-- start Stored rows --
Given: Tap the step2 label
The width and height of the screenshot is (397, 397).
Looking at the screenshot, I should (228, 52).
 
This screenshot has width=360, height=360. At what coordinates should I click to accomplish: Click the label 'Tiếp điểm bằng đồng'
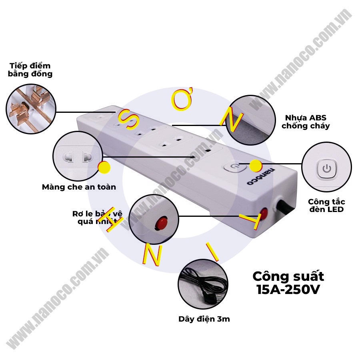coord(30,70)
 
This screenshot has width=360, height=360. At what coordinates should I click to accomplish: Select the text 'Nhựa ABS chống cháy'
coord(306,122)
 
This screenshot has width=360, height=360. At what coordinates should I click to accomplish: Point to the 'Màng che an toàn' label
coord(79,187)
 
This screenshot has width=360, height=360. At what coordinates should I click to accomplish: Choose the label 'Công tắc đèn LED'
coord(326,206)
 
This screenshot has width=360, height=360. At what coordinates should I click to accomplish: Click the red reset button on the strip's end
coord(264,212)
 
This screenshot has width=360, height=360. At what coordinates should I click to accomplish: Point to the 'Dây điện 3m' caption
coord(204,319)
-- end Stored rows --
*Task instructions*: Please rewrite all of the lines above, changing every "coordinates" to "position" and keeping everything else the same. Leave the pictures out of your answer.

*Written answer*:
Given: Tap the step2 label
The width and height of the screenshot is (397, 397).
Looking at the screenshot, I should (228, 52).
 
This screenshot has width=360, height=360. At what position should I click to accomplish: Click the label 'Tiếp điểm bằng đồng'
coord(30,70)
 
This screenshot has width=360, height=360. At what position should I click to accomplish: Select the text 'Nhựa ABS chống cháy'
coord(306,122)
 
This screenshot has width=360, height=360. At what position should I click to accomplish: Point to the 'Màng che an toàn' label
coord(79,187)
 
This screenshot has width=360, height=360. At what position should I click to accomplish: Choose the label 'Công tắc đèn LED'
coord(326,206)
 
This screenshot has width=360, height=360. At what position should I click to accomplish: Click the red reset button on the strip's end
coord(264,212)
 
This screenshot has width=360, height=360. At what position should I click to accomplish: Point to the 'Dây điện 3m' caption
coord(204,319)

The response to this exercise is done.